PALO ALTO (CBS SF / CNN) -- Elon Musk's tweets have once again come under fire from federal regulators.

The National Labor Relations Board says that Bay Area-based Tesla and its CEO engaged in illegal actions against US employees trying to organize a union. One of those actions was a tweet, now three years old, in which Musk appeared to threaten to revoke employees' valuable stock options if they voted for a union.

"Nothing stopping Tesla team at our car plant from voting union. Could do so tmrw if they wanted," the tweet reads. "But why pay union dues & give up stock options for nothing? Our safety record is 2X better than when plant was UAW & everybody already gets healthcare."

The US labor law regulator ordered Musk to delete the tweet, and it ordered Tesla to rehire a union supporter who'd been fired. Other illegal anti-union actions by Tesla cited by the labor board include interrogating employees about their union activities, and disciplining or otherwise discriminating against employees because they support the union.

As of Friday morning, the tweet had not been deleted.

The board's decision, which included no financial penalties, amounts to a slap on the wrist for Musk and Tesla.

Tesla stock has made Musk one of the world's richest people. It has also given stock options to virtually all of its employees since it went public. And even with a recent decline in Tesla shares, the price of the stock is up nearly $600 a share, or more than 1000%, since the time of tweet, making the options that had been granted to Tesla employees extremely valuable.

Tesla did not respond to a request for comment Thursday or early Friday about the labor board's action. The company did defend the tweet in 2018 when objections to it were first raised.

"Elon's tweet was simply a recognition of the fact that unlike Tesla, we're not aware of a single UAW-represented automaker that provides stock options or restricted stock units to their production employees, and UAW organizers have consistently dismissed the value of Tesla equity as part of our compensation package," a spokesperson said at that time.

The board's decision suggests the tweet could be seen as a threat to take away options that were already granted to employees, regardless of Musk's intent.

If employees voted to be represented by a union, it's clear that the valuable stock options that they had already been granted could not be revoked, said Jeffrey Hirsch, a labor law professor at University of North Carolina.

What's far less clear, Hirsch added, is whether hourly workers could lose the access to future stock options if they were to vote to be represented by a union.

The United Auto Workers union has been trying to organize the Tesla plant in Fremont without success. It once represented workers at the plant when it was operated as a joint venture by General Motors and Toyota. The plant closed soon after GM's bankruptcy in 2010. Tesla bought the plant soon not long afterwards.

The union has not yet won enough support among employees to have a union representation vote held at the plant. It hailed the NLRB decision on Thursday, though it acknowledged that Tesla avoided any financial penalty for its conduct.

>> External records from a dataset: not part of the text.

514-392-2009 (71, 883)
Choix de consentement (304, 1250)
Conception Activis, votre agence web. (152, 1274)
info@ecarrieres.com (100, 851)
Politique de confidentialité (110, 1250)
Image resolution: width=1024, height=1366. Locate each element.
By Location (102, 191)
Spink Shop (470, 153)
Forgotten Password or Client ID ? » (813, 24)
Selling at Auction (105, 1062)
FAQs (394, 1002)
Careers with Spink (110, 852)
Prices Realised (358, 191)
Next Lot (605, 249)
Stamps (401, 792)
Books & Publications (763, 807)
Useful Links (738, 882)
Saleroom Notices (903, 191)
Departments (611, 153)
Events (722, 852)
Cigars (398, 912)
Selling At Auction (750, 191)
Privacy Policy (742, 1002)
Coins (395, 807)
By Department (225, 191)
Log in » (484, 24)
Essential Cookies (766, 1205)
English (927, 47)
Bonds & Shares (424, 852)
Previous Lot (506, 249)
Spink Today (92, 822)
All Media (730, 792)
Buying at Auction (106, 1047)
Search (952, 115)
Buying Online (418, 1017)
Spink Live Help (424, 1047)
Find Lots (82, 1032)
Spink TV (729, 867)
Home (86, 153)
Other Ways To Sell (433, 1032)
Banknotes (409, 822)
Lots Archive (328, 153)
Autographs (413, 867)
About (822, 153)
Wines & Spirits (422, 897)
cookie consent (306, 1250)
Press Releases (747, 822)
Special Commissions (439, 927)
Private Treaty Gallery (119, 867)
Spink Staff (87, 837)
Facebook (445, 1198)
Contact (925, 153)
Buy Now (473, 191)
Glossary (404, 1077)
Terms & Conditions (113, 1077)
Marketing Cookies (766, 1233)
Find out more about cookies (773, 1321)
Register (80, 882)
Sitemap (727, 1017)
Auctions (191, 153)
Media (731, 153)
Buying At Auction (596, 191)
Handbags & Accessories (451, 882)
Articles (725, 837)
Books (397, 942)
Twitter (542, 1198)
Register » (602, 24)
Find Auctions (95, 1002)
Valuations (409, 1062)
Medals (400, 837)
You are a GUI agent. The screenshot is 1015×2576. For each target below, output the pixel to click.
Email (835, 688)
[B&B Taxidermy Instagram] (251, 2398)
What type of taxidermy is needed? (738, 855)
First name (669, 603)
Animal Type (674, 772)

"This is a great victory for workers who have the courage to stand up and organize in a system that is currently stacked heavily in favor of employers like Tesla who have no qualms about violating the law," said Cindy Estrada, a UAW vice president and director of its organizing department. "While we celebrate the justice in today's ruling, it nevertheless highlights the substantial flaws in US labor law. Here is a company that clearly broke the law and yet it is three years down the road before these workers achieved a modicum of justice."

Musk has a history of tweeting himself into trouble. He caused another stir later in 2018 when he announced he had "funding secured" to take the company private. It turned out that he had talked to investors about such a move, but no funding had been secured.

The Securities and Exchange Commission initially tried to use that tweet as cause to remove him a CEO, but instead reached a settlement with Musk in which he gave up the chairman post, paid a $20 million fine and had to have his future tweets overseen by others at the company before posting them.

He has also been sued for defamation for one of his tweets, though he won that case.